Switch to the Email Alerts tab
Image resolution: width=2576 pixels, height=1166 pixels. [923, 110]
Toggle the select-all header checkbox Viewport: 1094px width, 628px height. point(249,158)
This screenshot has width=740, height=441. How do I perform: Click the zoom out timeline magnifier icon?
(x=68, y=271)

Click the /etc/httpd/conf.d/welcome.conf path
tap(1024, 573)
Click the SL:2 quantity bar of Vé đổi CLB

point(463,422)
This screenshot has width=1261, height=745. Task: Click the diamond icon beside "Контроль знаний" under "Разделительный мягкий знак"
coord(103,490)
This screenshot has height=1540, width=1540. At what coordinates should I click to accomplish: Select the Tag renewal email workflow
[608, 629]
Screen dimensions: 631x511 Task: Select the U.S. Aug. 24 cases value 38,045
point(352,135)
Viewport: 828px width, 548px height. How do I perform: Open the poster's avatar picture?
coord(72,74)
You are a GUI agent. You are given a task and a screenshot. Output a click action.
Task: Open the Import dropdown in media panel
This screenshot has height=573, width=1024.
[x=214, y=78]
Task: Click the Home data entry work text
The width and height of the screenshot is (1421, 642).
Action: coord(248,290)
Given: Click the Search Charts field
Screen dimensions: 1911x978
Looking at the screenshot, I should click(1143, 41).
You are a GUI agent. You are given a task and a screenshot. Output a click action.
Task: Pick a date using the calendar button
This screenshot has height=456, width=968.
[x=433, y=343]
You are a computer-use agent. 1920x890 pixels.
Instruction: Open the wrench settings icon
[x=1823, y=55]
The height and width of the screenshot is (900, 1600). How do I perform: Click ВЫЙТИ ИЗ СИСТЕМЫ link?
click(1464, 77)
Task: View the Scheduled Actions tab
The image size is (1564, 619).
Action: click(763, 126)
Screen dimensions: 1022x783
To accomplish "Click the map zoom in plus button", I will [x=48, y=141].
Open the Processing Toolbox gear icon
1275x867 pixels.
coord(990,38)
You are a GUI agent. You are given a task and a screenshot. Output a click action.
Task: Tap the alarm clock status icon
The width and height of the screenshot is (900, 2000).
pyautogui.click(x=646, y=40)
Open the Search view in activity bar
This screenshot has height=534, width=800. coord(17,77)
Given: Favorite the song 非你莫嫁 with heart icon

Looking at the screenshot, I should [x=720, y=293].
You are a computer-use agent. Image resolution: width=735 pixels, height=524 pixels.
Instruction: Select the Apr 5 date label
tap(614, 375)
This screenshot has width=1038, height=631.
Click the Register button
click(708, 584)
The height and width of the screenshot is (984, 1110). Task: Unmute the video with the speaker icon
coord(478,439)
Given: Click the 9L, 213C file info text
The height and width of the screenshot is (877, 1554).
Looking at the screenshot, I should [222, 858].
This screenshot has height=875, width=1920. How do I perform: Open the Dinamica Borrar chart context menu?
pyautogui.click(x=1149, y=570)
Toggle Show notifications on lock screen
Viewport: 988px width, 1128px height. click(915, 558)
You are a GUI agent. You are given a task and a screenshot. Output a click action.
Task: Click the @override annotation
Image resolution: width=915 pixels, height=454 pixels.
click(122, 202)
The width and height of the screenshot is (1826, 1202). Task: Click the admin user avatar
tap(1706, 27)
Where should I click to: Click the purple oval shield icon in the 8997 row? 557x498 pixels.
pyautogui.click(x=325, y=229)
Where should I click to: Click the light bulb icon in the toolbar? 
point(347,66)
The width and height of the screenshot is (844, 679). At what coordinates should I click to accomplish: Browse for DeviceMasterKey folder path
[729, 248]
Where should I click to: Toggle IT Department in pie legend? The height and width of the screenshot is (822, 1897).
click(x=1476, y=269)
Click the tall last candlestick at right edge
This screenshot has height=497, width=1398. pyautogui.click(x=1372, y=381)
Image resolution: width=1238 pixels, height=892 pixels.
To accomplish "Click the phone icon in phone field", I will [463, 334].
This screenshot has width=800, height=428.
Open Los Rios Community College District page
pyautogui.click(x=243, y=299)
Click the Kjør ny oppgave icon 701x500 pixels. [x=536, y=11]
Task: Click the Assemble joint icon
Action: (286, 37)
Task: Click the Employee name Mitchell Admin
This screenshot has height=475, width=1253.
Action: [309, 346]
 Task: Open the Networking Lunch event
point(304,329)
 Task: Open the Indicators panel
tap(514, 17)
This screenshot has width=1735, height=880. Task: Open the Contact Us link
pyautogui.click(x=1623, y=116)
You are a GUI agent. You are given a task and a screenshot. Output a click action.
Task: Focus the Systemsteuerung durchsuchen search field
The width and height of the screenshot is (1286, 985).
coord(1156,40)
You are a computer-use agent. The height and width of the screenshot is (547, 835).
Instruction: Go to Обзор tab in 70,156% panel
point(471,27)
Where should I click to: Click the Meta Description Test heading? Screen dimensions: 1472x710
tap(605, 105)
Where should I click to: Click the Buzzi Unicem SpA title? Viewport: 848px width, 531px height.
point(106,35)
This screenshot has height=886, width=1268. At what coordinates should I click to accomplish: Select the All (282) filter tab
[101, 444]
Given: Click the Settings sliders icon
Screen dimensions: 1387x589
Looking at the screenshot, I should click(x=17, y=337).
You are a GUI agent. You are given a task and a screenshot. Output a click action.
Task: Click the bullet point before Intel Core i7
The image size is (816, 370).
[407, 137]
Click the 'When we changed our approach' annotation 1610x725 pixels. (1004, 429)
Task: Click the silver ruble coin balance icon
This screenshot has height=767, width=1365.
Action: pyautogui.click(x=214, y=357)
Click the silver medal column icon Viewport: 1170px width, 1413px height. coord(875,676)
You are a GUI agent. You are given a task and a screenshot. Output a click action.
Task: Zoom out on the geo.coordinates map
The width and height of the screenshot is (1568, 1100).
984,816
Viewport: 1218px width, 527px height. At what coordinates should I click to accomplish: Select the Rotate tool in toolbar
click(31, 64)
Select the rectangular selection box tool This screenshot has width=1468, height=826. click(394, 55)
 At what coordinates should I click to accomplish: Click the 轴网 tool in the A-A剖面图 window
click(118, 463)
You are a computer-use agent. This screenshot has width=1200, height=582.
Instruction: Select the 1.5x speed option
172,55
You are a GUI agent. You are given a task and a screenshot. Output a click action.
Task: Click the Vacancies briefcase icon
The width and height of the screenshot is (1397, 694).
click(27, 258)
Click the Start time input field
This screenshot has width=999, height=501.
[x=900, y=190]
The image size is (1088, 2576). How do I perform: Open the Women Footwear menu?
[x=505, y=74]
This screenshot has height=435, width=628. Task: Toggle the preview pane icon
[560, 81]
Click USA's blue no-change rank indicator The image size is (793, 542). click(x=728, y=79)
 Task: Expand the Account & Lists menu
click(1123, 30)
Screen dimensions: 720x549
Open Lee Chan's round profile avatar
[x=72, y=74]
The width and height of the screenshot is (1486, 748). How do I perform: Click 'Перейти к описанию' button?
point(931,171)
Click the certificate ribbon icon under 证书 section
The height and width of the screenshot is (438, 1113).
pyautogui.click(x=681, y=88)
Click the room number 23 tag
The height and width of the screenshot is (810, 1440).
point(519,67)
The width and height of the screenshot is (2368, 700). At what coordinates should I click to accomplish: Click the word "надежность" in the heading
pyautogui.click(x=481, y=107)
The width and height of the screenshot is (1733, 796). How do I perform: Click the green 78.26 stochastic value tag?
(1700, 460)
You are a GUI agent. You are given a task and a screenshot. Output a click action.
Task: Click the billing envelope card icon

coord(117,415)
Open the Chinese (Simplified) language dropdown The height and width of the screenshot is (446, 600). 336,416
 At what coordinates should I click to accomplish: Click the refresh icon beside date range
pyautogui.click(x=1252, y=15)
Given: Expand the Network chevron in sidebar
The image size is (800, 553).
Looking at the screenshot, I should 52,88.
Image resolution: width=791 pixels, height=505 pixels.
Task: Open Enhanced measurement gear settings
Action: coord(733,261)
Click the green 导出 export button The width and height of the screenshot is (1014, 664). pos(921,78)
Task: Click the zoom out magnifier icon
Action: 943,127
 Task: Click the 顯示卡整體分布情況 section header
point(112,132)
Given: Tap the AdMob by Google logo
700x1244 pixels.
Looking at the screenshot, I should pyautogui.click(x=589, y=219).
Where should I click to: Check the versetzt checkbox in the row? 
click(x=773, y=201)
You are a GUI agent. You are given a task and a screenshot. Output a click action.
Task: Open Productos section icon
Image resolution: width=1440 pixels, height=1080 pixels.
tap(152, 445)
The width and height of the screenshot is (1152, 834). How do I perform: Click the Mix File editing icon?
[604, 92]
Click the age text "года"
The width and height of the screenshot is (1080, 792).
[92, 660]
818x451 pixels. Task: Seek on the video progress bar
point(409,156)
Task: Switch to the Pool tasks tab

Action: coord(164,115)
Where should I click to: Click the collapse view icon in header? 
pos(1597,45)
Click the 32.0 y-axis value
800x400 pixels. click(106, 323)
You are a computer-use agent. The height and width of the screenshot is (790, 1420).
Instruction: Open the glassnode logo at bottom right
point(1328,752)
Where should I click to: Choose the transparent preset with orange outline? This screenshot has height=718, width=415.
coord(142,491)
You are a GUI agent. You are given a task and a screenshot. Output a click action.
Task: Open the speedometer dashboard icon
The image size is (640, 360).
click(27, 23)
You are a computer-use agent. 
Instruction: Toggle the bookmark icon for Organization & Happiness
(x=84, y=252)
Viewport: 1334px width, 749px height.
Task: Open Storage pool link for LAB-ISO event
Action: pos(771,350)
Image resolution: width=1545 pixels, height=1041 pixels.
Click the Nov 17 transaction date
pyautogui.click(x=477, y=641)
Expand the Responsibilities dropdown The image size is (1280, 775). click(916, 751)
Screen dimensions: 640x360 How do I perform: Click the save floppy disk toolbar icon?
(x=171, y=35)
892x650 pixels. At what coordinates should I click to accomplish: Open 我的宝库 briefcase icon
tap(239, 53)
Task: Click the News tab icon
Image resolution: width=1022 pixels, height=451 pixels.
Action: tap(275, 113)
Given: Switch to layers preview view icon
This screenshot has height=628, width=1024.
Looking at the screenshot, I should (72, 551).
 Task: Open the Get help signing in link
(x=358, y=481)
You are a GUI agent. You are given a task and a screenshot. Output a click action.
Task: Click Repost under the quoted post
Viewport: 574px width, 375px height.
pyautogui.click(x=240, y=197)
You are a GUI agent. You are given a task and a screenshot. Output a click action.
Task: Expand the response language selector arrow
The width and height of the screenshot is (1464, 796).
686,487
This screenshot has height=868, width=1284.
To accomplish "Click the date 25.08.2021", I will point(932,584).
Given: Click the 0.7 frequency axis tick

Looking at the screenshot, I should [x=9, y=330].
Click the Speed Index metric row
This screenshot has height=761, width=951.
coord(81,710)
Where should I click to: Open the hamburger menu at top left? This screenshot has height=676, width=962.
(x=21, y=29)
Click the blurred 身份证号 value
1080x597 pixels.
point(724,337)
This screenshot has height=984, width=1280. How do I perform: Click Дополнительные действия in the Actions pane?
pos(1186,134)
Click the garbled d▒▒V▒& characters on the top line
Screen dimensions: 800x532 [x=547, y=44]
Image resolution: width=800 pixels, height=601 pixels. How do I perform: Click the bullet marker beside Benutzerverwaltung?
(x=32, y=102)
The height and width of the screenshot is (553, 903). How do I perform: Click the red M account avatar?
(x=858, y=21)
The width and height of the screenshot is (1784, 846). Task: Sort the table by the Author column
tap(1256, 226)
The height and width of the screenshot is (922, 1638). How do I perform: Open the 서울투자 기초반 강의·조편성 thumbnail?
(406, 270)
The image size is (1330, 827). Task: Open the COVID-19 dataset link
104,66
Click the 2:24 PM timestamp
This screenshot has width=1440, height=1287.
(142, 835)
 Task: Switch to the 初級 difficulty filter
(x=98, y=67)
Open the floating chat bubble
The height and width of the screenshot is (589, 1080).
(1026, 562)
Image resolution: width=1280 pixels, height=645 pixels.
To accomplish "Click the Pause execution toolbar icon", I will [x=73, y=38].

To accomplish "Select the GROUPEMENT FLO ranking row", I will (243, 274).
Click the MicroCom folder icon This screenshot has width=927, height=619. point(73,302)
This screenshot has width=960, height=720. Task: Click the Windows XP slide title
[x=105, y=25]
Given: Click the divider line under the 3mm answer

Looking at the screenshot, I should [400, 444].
===============
> [DIRECTIONS FOR THIS TASK]
Read the entries and show each line that mentions "dropdown".

> [TASK SOLUTION]
Task: Open the Import dropdown in media panel
Open the Chinese (Simplified) language dropdown The height and width of the screenshot is (446, 600). 336,416
Expand the Responsibilities dropdown The image size is (1280, 775). click(916, 751)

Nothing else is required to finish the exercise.